[START Provided text]
However, nanomsg RFCs are themselves controlled by a variety of design constraints that are a mystery to me still. For example, the design of REQ/REP relies on “Sustrik’s theorem,” which he stated once on the mailing lists but did not define any of the terms. When I pushed for a definition of “state” I was told “Business state” which was about as clear to me as it is to you.

Several of us did not understand the rationales at all. One contributor wrote to me privately:

With his AMQP and ZeroMQ experience, Martin has a lot of experience with this stuff. He seems to be convinced that nanomsg communication patterns should be stateless (as much as possible), and that any state should be layered on top of it. Which feels plausible to me, at least, though I don’t feel I have enough experience to make deep judgement calls about it.

Everybody just sort of assumed this made sense, which worked, until Martin left, and then it didn’t anymore.
[END Provided text]
- _To be done_: Reproduce the nanomsg passage between "However, nanomsg RFCs" and "calls about it.", inclusive.
[START Collected material]
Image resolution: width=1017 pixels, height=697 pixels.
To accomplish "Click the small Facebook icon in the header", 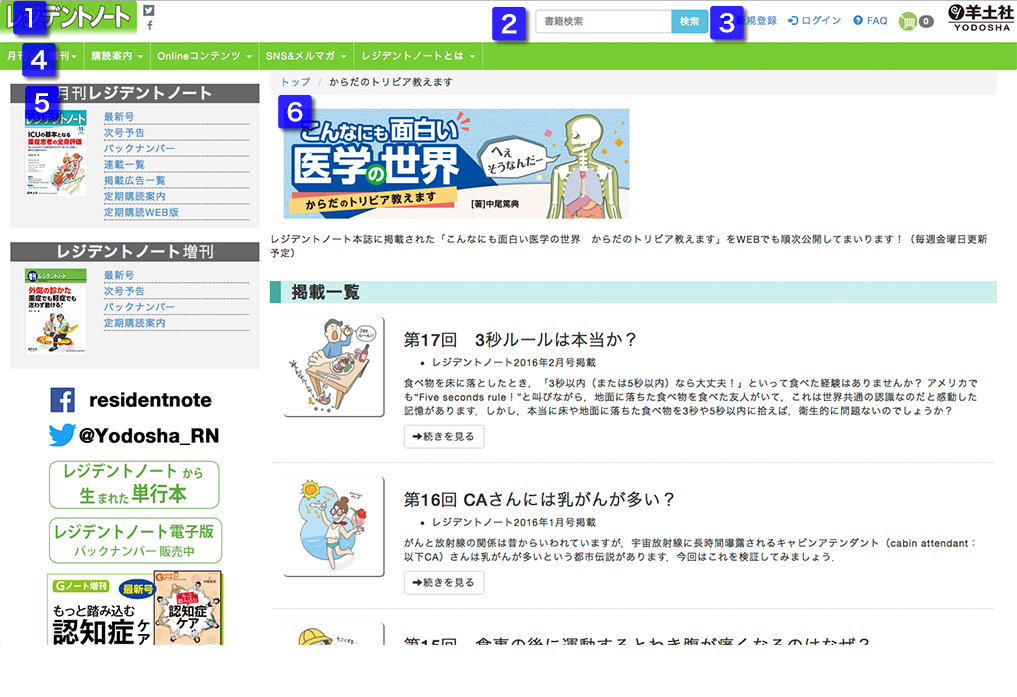I will click(x=149, y=25).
[END Collected material]
- _Answer for the task_:
However, nanomsg RFCs are themselves controlled by a variety of design constraints that are a mystery to me still. For example, the design of REQ/REP relies on “Sustrik’s theorem,” which he stated once on the mailing lists but did not define any of the terms. When I pushed for a definition of “state” I was told “Business state” which was about as clear to me as it is to you.

Several of us did not understand the rationales at all. One contributor wrote to me privately:

With his AMQP and ZeroMQ experience, Martin has a lot of experience with this stuff. He seems to be convinced that nanomsg communication patterns should be stateless (as much as possible), and that any state should be layered on top of it. Which feels plausible to me, at least, though I don’t feel I have enough experience to make deep judgement calls about it.